Uma Família Feliz
Diretor
José Eduardo Belmonte
Elenco
Grazi Massafera, Reynaldo Gianecchini, Luiza Antunes, Juliana Bim
Roteirista
Raphael Montes
Estúdio
Pandora Filmes
Duração
115 minutos
Data de lançamento
04 de abril de 2024
A primeira impressão que “Uma Família Feliz” passa através de sua comunicação gráfica é exatamente o cerne de toda sua trama: as aparências enganam. Do nome à escalação, a família que conhecemos no filme é, à primeira vista, perfeita dentro de todos os padrões. O pai e marido é Vicente (Reynaldo Gianecchini), um advogado que trabalha fora e considera seu papel de provedor como suficiente dentro da família. A mãe e esposa é Eva (Grazi Massafera), ela começa a história grávida e depois que nasce o bebê, custa para se adaptar à nova vida de uma família de 5, já que os dois já tinham filhas gêmeas de 10 anos. Por mais que a “família de comercial de margarina” seja aparentemente perfeita, a primeira quebra dessa imagem acontece rapidamente, mas gradualmente se identifica. Essa desconstrução constante, presente desde a cena de abertura, que é também a cena final, abre portas para nossa desconfiança, assim como a desconfiança mútua dos protagonistas e o clima de tensão e suspense que se instala por todos os lados.
Começar a história com um final disruptivo e altamente impactante é uma decisão ousada do diretor José Eduardo Belmonte e do roteirista Raphael Montes, que acompanhou de perto o processo criativo do diretor. Ousada porque exige que o restante da história entregue um desenvolvimento à altura, uma tarefa difícil para um thriller que entrega as peças de seu quebra-cabeça aos poucos, mas ainda que não seja perfeito, o resultado é mais do que satisfatório e José Eduardo Belmonte consegue criar um bom representante brasileiro para o gênero de suspense, ainda muito escasso no Brasil. A escolha dos elementos de terror, incluindo jump scares, close-ups e a trilha sonora marcante são um trunfo para esse terror psicológico fazer uma diferença no cenário brasileiro, conduzido numa linguagem mainstream, capaz de alcançar todos os públicos, sem “simplificar” sua trama.

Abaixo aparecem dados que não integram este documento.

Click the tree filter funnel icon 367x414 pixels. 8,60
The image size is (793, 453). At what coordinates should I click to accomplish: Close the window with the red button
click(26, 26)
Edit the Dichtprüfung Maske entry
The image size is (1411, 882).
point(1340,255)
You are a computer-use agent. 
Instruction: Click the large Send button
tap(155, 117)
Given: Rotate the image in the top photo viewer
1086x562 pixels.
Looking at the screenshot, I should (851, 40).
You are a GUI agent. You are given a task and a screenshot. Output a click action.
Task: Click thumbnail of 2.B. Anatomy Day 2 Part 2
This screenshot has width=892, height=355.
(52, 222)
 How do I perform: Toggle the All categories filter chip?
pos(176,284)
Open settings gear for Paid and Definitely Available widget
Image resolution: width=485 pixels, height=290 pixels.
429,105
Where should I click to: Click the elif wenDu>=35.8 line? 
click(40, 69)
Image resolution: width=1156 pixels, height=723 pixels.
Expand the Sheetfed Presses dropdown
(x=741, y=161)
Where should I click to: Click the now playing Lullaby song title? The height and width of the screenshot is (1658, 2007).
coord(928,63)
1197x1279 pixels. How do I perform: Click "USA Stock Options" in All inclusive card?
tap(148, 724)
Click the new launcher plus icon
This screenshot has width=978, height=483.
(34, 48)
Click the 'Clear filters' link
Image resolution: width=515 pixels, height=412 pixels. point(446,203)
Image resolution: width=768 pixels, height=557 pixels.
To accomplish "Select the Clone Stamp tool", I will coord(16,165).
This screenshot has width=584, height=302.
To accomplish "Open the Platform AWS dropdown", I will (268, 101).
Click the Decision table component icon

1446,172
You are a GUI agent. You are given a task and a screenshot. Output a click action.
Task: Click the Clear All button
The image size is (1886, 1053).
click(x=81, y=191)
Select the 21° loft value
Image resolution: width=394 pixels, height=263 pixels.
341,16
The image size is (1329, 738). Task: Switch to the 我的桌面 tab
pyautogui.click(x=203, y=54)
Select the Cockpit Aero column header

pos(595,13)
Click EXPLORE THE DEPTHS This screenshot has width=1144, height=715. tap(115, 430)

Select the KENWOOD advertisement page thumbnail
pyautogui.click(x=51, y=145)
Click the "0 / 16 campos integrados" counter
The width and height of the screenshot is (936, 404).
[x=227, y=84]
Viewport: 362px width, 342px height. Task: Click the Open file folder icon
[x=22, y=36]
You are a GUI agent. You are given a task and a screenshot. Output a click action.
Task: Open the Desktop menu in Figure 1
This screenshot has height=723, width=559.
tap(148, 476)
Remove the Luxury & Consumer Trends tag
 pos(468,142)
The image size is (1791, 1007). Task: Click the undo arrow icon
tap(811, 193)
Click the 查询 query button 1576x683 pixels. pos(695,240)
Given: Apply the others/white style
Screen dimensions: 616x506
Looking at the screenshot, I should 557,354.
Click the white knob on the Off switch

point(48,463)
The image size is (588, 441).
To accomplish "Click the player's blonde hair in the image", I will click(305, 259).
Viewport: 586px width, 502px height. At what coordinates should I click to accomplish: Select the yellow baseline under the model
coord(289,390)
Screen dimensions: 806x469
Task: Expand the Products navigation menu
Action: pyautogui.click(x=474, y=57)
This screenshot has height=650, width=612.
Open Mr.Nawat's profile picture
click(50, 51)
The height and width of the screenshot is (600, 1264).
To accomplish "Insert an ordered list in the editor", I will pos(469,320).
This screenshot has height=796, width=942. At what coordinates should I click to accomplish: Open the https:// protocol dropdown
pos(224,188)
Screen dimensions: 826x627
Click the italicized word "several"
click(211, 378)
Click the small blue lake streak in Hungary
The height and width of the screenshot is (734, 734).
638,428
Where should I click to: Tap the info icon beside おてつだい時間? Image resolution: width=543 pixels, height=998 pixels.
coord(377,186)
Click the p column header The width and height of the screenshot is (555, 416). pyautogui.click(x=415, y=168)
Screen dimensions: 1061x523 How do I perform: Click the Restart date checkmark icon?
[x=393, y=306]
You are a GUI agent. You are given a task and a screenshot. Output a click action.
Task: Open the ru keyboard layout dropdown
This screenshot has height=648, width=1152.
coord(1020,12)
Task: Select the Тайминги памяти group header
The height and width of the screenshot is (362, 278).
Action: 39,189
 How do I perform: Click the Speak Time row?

O roteiro de Raphael Montes (roteirista da trilogia Bom Dia, Verônica) é intrigante e possui muitas camadas, algumas mais exploradas do que outras, e o foco que ele dá para a experiência de Eva como mulher e mãe, assim como seu relacionamento com o marido pouco presente na vida doméstica, adiciona reflexões e humaniza ainda mais a personagem de Grazi Massafera, o que faz aumentar a confusão do espectador quanto seu comportamento. No processo de criar um thriller baseado na construção ilusória de imagens, o roteiro acaba se excedendo em alguns momentos em que tenta nos confundir, não que falhe nisso – somos realmente confundido, mas algumas dessas “dicas” estão ali com o único propósito de desviar a atenção, o que pode se tornar um tanto pedante e desnecessárias, já que a trama, como um todo, já é capaz de nos despistar.
De toda forma, Uma Família Feliz carrega muito mais pontos positivos do que negativos – um deles a atuação de Grazi Massafera, que mais uma vez comprova seu talento inegável num papel desafiador e exigente de diversas emoções conflitantes. Durante a coletiva de imprensa do filme, Reynaldo Gianecchini comentou sobre como seu trabalho e de Grazi foi focado mais nas emoções escondidas do que nas emoções óbvias e isso se mostra claramente nas telas. Ambos estão muito bem em seus papéis, assim como as atrizes mirins Luiza Antunes e Juliana Bim, que enfrentam cenas difíceis e incomuns para crianças de sua idade, mas entregam um trabalho satisfatório – extremamente necessário para a trama. Além de contar uma boa história, “Uma Família Feliz” também deixa uma marca por ser um grande representante de um gênero ainda negligenciado no nosso país, possivelmente abrindo espaço para novas obras dessa natureza e enriquecendo nossa indústria cinematográfica.